Demiocracy: A Demos-Dominant Democracy, Chapter 1a: The Founders’ Foundation—Neighborly Nomination

If a parliament … is the method, then certainly let us set about discerning the kind of suffrages, and rest no moment till we have got them. —Carlyle, A Carlyle Reader, p. 432.

The fact is, however, that no practical substitute for the present type of representative government, with its dependence on the system of permanent party organizations, has yet been devised…. —James Hogan, Election and Representation, 1945, p. 55.

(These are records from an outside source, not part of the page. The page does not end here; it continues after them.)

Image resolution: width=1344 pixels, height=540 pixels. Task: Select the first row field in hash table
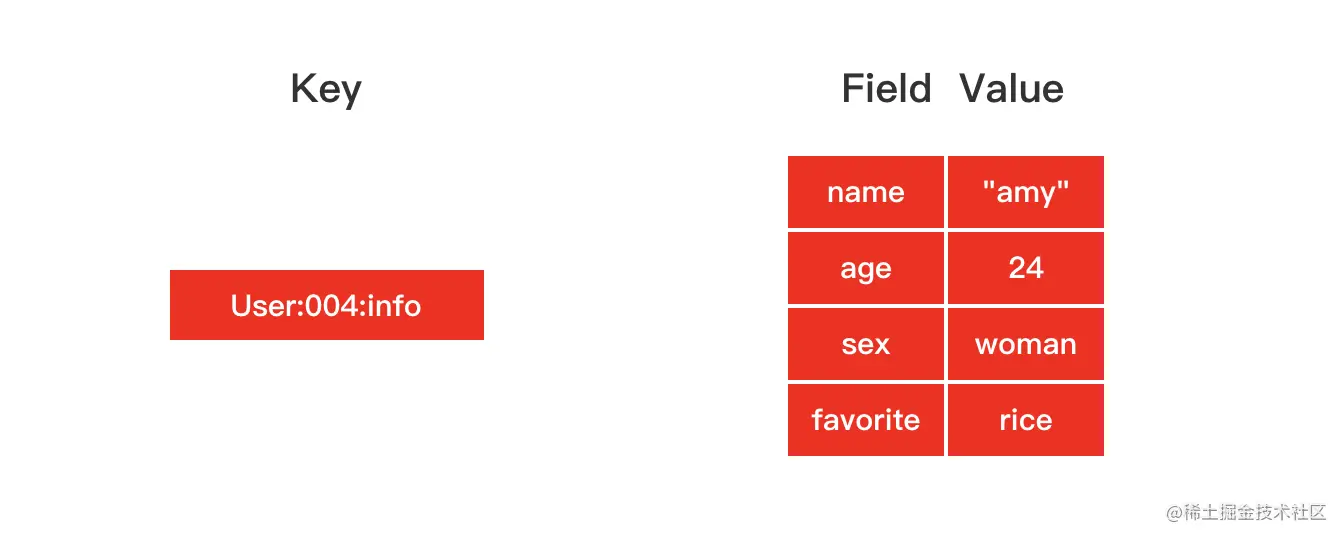point(866,192)
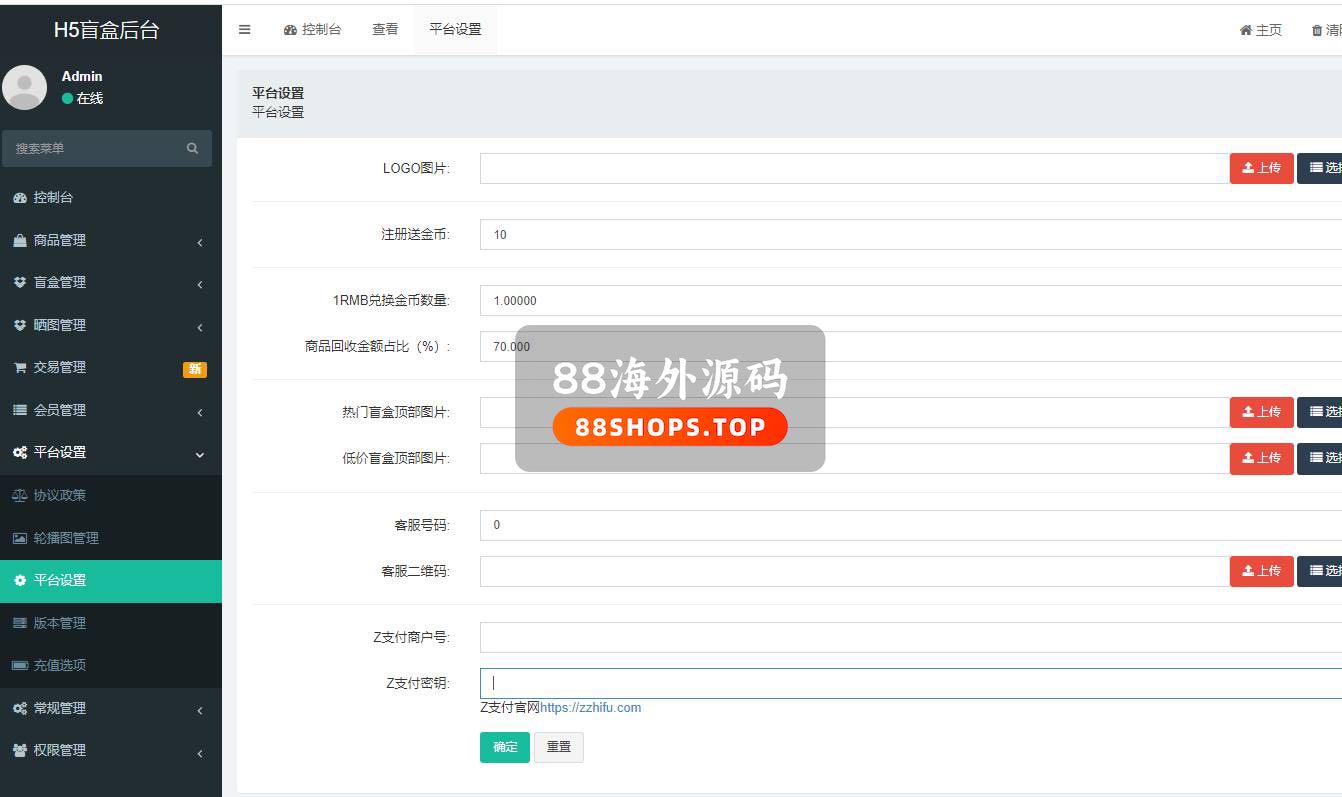Open 充值选项 in the sidebar submenu

[60, 665]

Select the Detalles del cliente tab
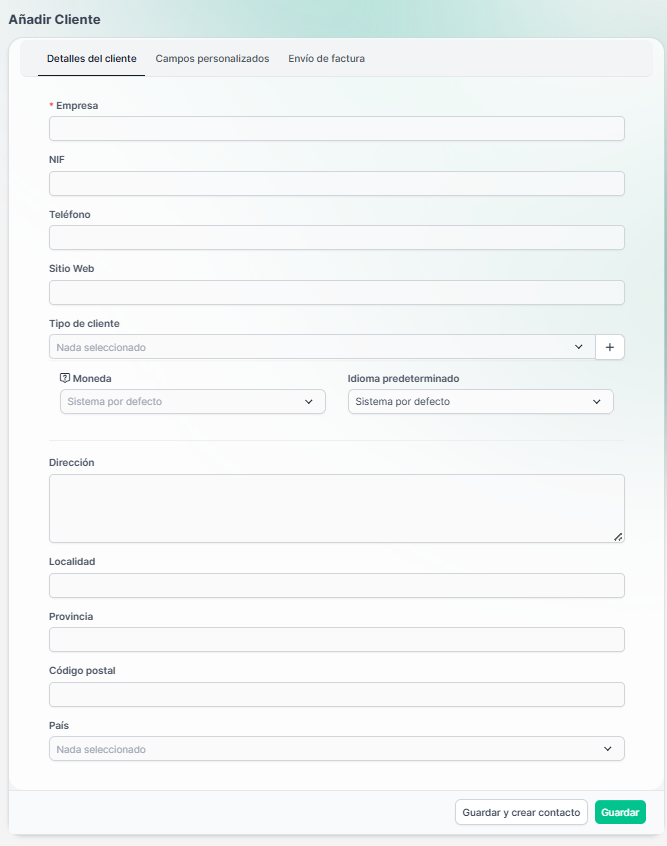coord(92,59)
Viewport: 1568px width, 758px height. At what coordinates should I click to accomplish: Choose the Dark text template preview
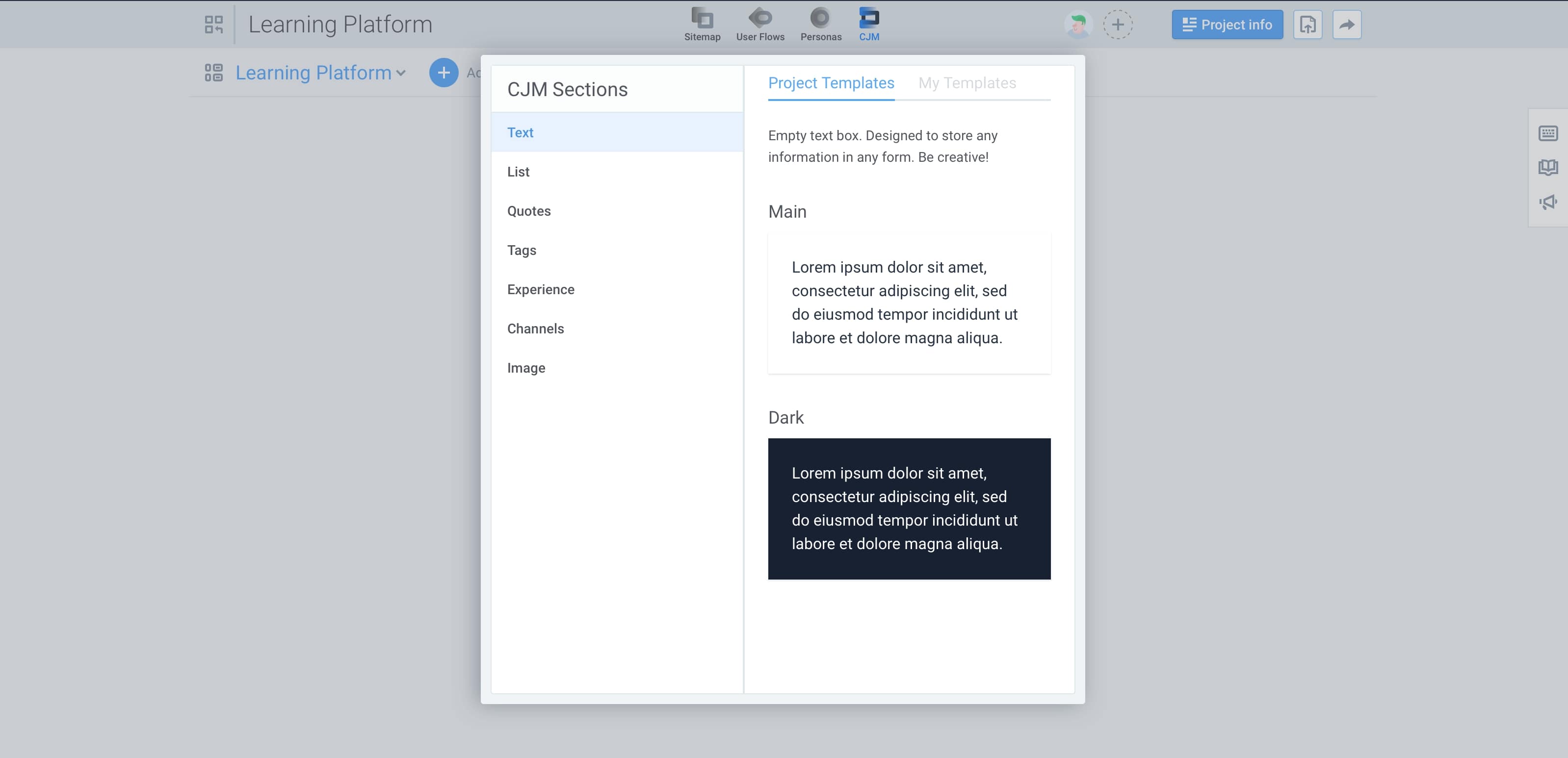909,508
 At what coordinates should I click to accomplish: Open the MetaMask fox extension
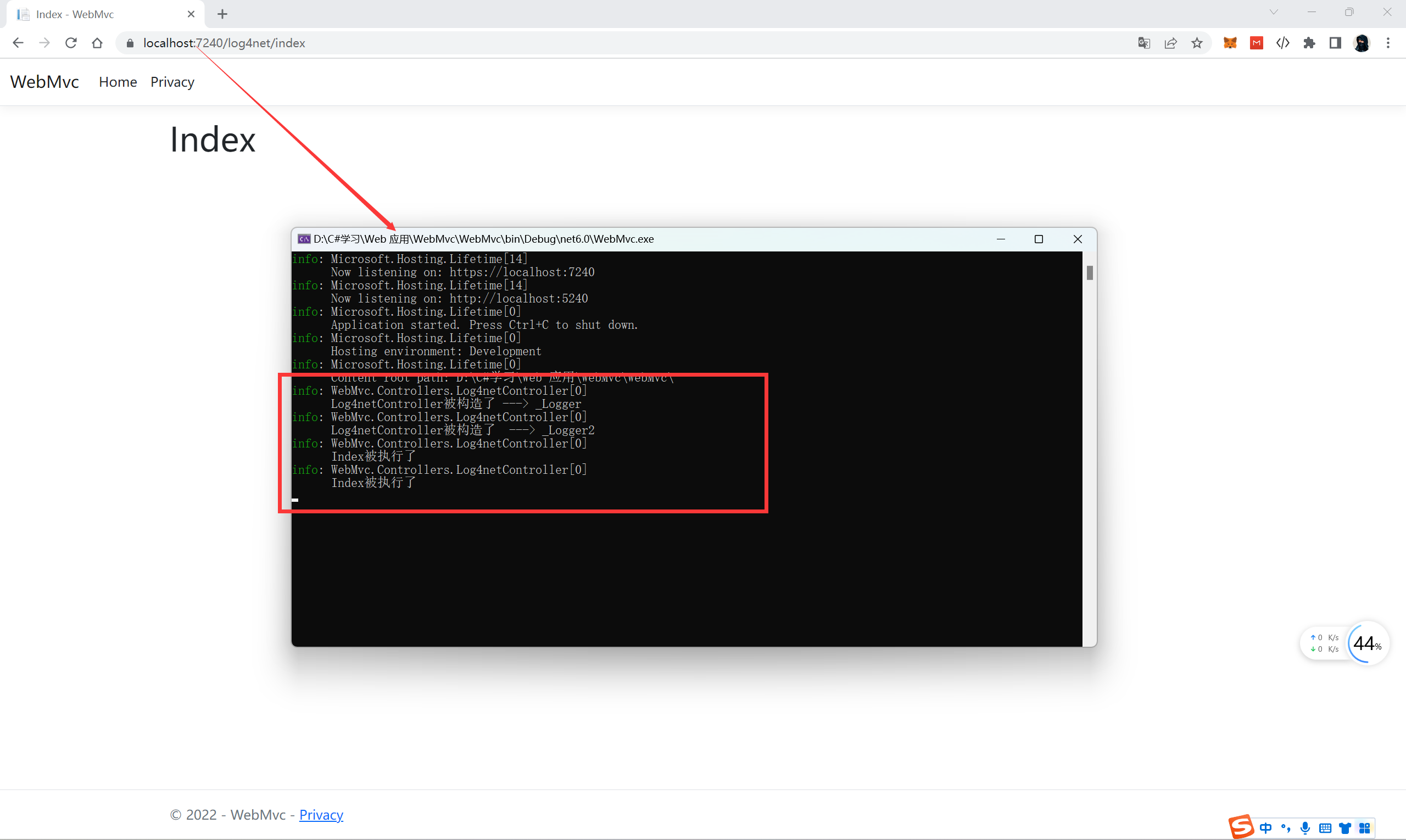(x=1230, y=43)
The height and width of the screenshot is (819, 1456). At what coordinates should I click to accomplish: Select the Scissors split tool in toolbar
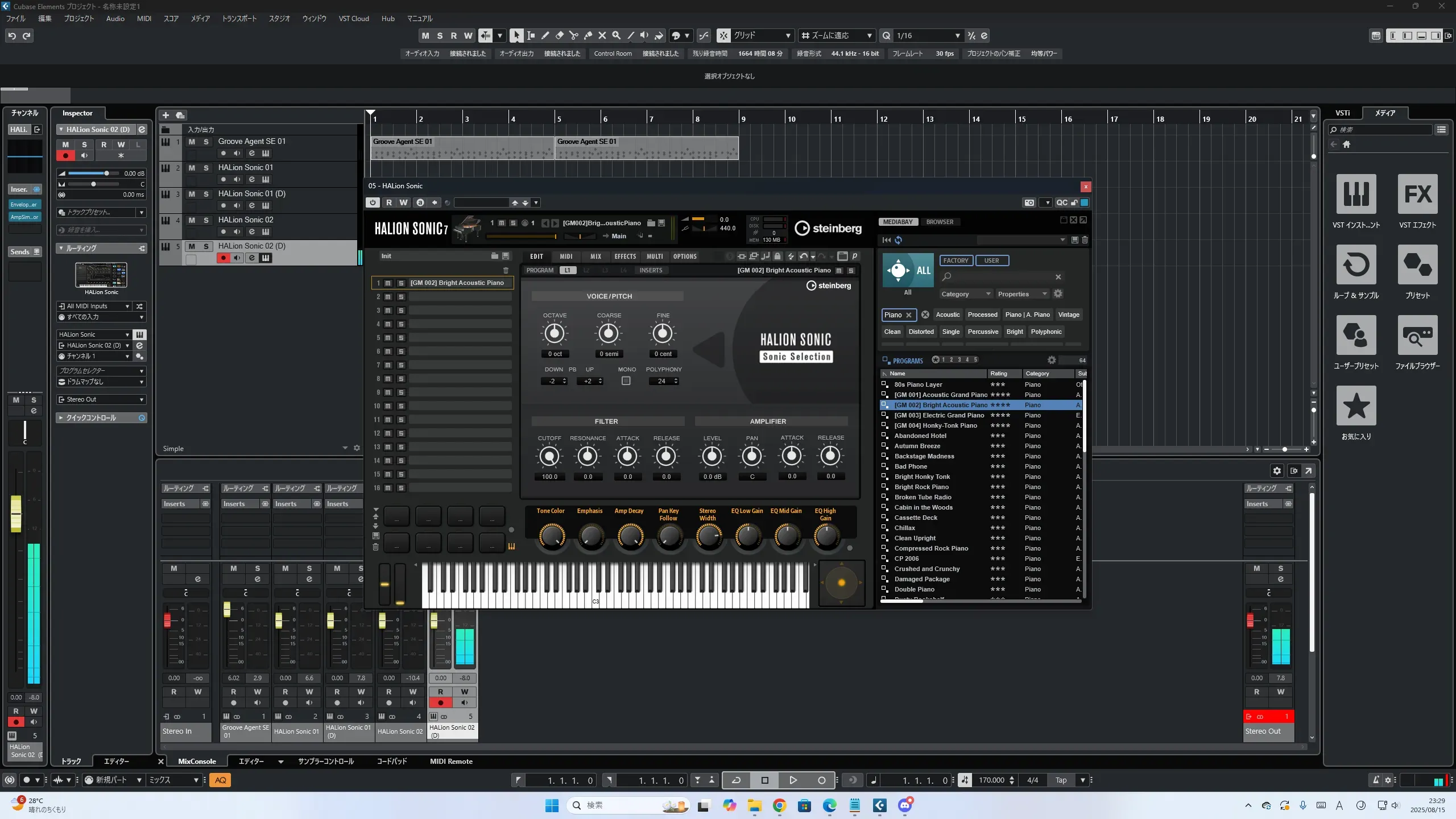(573, 36)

The recruitment of the deserving by their “familiars” was the basis of the Founders’ political system. Therefore, LET US VOTE the way they intended: not for party politicians, but FOR FELLOW CITIZENS IN OUR “NEIGHBORHOODS”—physical, social, collegial, and familial—who deserve it—hopefully because they exhibit “the requisite wisdom and virtue.”

Let us no longer vote for a slate of presidential electors, whom we don’t know, but rather for people whom we DO. Some of these nominees would become, by random selection, our presidential electors—in other words, our designated political Proxies.

We would thereby select our choices, not settle for a pre-selected name on a menu—hopefully (because we don’t really know his character) the “Least Evil” one of the bunch. Our free selections, on the other hand, would be of better-known quantities, constituting our personal “Best Men” (and Women).

Our Proxy Electors (PEs) would constitute a new and very different Electoral College — a “Popular” one.